_Problem_:
The data must be transcribed exactly, with no line missing.

_Data for the task_:
Content starts

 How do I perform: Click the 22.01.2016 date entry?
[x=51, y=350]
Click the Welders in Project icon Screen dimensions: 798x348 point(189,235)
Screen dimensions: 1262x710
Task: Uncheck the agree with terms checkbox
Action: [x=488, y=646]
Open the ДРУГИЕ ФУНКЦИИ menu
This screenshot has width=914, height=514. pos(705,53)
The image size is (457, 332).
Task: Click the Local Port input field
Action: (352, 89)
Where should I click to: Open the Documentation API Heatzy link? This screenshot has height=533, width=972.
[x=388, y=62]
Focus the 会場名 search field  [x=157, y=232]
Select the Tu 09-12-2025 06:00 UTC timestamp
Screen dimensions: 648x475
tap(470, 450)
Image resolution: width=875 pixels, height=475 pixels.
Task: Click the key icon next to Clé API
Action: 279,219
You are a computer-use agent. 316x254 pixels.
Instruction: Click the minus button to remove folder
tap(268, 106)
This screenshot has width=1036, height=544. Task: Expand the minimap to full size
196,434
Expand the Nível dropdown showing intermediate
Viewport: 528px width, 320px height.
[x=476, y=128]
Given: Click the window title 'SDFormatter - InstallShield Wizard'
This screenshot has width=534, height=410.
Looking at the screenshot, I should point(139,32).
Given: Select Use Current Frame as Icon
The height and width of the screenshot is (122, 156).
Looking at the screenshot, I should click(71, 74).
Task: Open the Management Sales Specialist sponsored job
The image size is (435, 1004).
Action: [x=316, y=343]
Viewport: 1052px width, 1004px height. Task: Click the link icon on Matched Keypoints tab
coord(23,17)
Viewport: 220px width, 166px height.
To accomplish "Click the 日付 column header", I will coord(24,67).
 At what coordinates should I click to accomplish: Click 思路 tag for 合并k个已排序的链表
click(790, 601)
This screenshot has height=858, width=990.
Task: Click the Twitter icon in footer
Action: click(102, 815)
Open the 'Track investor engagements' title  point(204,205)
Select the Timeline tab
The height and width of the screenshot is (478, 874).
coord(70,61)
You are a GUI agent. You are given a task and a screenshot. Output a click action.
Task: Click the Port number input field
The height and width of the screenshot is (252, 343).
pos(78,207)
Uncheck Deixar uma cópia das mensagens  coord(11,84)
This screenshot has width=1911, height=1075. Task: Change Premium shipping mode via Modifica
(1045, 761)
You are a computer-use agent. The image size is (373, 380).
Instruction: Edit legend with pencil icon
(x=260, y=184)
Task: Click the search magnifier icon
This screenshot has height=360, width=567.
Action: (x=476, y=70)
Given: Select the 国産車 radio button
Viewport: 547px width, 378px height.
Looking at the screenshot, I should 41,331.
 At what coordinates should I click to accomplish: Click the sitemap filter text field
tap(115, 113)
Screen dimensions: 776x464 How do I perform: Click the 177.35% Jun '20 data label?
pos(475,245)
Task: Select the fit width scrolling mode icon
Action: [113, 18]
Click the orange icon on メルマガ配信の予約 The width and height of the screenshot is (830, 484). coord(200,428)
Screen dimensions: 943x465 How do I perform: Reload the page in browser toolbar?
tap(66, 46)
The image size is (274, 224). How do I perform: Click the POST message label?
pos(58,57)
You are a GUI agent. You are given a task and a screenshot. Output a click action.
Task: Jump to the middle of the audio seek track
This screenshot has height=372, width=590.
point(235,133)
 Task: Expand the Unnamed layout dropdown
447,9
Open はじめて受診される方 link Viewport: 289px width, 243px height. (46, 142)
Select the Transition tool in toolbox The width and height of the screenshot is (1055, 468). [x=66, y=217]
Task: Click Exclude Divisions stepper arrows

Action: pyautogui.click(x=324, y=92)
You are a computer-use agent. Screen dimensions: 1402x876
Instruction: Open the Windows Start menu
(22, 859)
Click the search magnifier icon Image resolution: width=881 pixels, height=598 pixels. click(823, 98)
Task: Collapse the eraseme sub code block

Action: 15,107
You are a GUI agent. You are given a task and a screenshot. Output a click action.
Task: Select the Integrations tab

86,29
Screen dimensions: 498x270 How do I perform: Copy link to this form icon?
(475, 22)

Content ends

_Answer to this problem_:
 How do I perform: Click the 22.01.2016 date entry?
[x=51, y=350]
Click the Welders in Project icon Screen dimensions: 798x348 point(189,235)
Screen dimensions: 1262x710
Task: Uncheck the agree with terms checkbox
Action: [x=488, y=646]
Open the ДРУГИЕ ФУНКЦИИ menu
This screenshot has width=914, height=514. pos(705,53)
The image size is (457, 332).
Task: Click the Local Port input field
Action: (352, 89)
Where should I click to: Open the Documentation API Heatzy link? This screenshot has height=533, width=972.
[x=388, y=62]
Focus the 会場名 search field  [x=157, y=232]
Select the Tu 09-12-2025 06:00 UTC timestamp
Screen dimensions: 648x475
tap(470, 450)
Image resolution: width=875 pixels, height=475 pixels.
Task: Click the key icon next to Clé API
Action: 279,219
You are a computer-use agent. 316x254 pixels.
Instruction: Click the minus button to remove folder
tap(268, 106)
This screenshot has width=1036, height=544. Task: Expand the minimap to full size
196,434
Expand the Nível dropdown showing intermediate
Viewport: 528px width, 320px height.
[x=476, y=128]
Given: Click the window title 'SDFormatter - InstallShield Wizard'
This screenshot has width=534, height=410.
Looking at the screenshot, I should point(139,32).
Given: Select Use Current Frame as Icon
The height and width of the screenshot is (122, 156).
Looking at the screenshot, I should click(71, 74).
Task: Open the Management Sales Specialist sponsored job
The image size is (435, 1004).
Action: [x=316, y=343]
Viewport: 1052px width, 1004px height. Task: Click the link icon on Matched Keypoints tab
coord(23,17)
Viewport: 220px width, 166px height.
To accomplish "Click the 日付 column header", I will coord(24,67).
 At what coordinates should I click to accomplish: Click 思路 tag for 合并k个已排序的链表
click(790, 601)
This screenshot has height=858, width=990.
Task: Click the Twitter icon in footer
Action: click(102, 815)
Open the 'Track investor engagements' title  point(204,205)
Select the Timeline tab
The height and width of the screenshot is (478, 874).
coord(70,61)
You are a GUI agent. You are given a task and a screenshot. Output a click action.
Task: Click the Port number input field
The height and width of the screenshot is (252, 343).
pos(78,207)
Uncheck Deixar uma cópia das mensagens  coord(11,84)
This screenshot has width=1911, height=1075. Task: Change Premium shipping mode via Modifica
(1045, 761)
You are a computer-use agent. The image size is (373, 380).
Instruction: Edit legend with pencil icon
(x=260, y=184)
Task: Click the search magnifier icon
This screenshot has height=360, width=567.
Action: (x=476, y=70)
Given: Select the 国産車 radio button
Viewport: 547px width, 378px height.
Looking at the screenshot, I should 41,331.
 At what coordinates should I click to accomplish: Click the sitemap filter text field
tap(115, 113)
Screen dimensions: 776x464 How do I perform: Click the 177.35% Jun '20 data label?
pos(475,245)
Task: Select the fit width scrolling mode icon
Action: [113, 18]
Click the orange icon on メルマガ配信の予約 The width and height of the screenshot is (830, 484). coord(200,428)
Screen dimensions: 943x465 How do I perform: Reload the page in browser toolbar?
tap(66, 46)
The image size is (274, 224). How do I perform: Click the POST message label?
pos(58,57)
You are a GUI agent. You are given a task and a screenshot. Output a click action.
Task: Jump to the middle of the audio seek track
This screenshot has height=372, width=590.
point(235,133)
 Task: Expand the Unnamed layout dropdown
447,9
Open はじめて受診される方 link Viewport: 289px width, 243px height. (46, 142)
Select the Transition tool in toolbox The width and height of the screenshot is (1055, 468). [x=66, y=217]
Task: Click Exclude Divisions stepper arrows

Action: pyautogui.click(x=324, y=92)
You are a computer-use agent. Screen dimensions: 1402x876
Instruction: Open the Windows Start menu
(22, 859)
Click the search magnifier icon Image resolution: width=881 pixels, height=598 pixels. click(823, 98)
Task: Collapse the eraseme sub code block

Action: 15,107
You are a GUI agent. You are given a task and a screenshot. Output a click action.
Task: Select the Integrations tab

86,29
Screen dimensions: 498x270 How do I perform: Copy link to this form icon?
(475, 22)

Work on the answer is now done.